Les travaux d’Addictions France montrent les limites du cadre actuel de régulation. Il est aujourd’hui impossible d’avoir connaissance de tous les contenus alcool diffusés sur les réseaux. Alors que ces publications touchent des millions de personnes, c’est seulement après leur diffusion, et quand le mal est déjà fait, que des actions sont envisageables, avec un succès limité. Rappelons que la loi du 9 juin 2023 encadrant l’activité des influenceurs n’a pas interdit le marketing de l’alcool sur les réseaux sociaux. Du côté des plateformes, qui portent une responsabilité dans les contenus qu’elles hébergent, les dispositifs mis en place pour signaler les contenus illégaux apportent des résultats en demi-teinte : Instagram n’a pas supprimé 45% des contenus qui lui ont été signalés.

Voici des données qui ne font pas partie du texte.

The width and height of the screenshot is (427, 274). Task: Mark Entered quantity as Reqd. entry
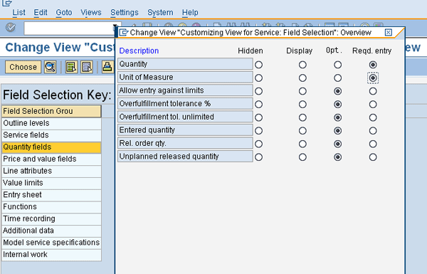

Du côté de la justice, les procédures lancées par Addictions France sont longues et, lorsqu’une sanction est prononcée, elle est peu dissuasive. Les réseaux sociaux continuent donc de constituer une zone de non droit, un « Far West » qui permet une exposition massive des jeunes aux contenus valorisant l’alcool. C’est pourtant ce que la loi Evin cherchait à éviter. Selon l’EHESP, 79% des 15-21 ans déclarent voir des publicités pour de l’alcool toutes les semaines sur les réseaux sociaux. Selon une autre enquête de l’OFDT, 23% avouent que ces publicités leur ont donné envie de boire.

Ce que demande Addictions France
Au regard des travaux menés par Addictions France, une seule conclusion s’impose : interdire la promotion de l’alcool sur les réseaux sociaux et ainsi aligner la réglementation sur celle en vigueur pour la télévision et le cinéma. Cette mesure apparait aujourd’hui comme la seule à même d’éviter l’incitation à la consommation auprès de populations particulièrement vulnérables. En complément, une véritable réflexion autour de l’applicabilité de la loi devra être menée. Si l’interdiction formelle de diffuser de la publicité en faveur de l’alcool sur les réseaux sociaux permettra de prévenir la diffusion de ces contenus, un arsenal renforcé de mesures pour contrôler les contenus et sanctionner les contrevenants à la loi devra également être mis en place.
1- Le Binge drinking ou l’alcoolisation ponctuelle importante (API) consiste à boire au moins 5 verres d’alcool lors d’une même occasion.
2- Les usages de substances psychoactives chez les collégiens et lycéens – Résultats EnCLASS 2022, OFDT, Janvier 2024
3- OFDT, « Le coût social des drogues : estimation en France en 2019 », juillet 2023.
4- Karine Gallopel-Morvan, Jacques-François Diouf, Nicolas Sirven, Erell Guégan, “Influence des messages en faveur de l’alcool diffusés sur les réseaux sociaux.Une expérimentation sur 1917 jeunes français de 15-21 ans”, mai 2023
5- Barry AE, Bates AM, Olusanya O, Vinal CE, Martin E, Peoples JE, et al., “Alcohol marketing on Twitter and Instagram : evidence of directly advertising to youth/adolescents.” Alcohol Alcohol. 2015.
6- Voir la Stratégie interministérielle de mobilisation contre les conduites addictives de la Mission Interministérielle de Lutte contre les Drogues et les Conduites Addictives.
• « Promotion de l’alcool : les réseaux sociaux, un nouveau Far West », septembre 2024, rapport Association Addictions France.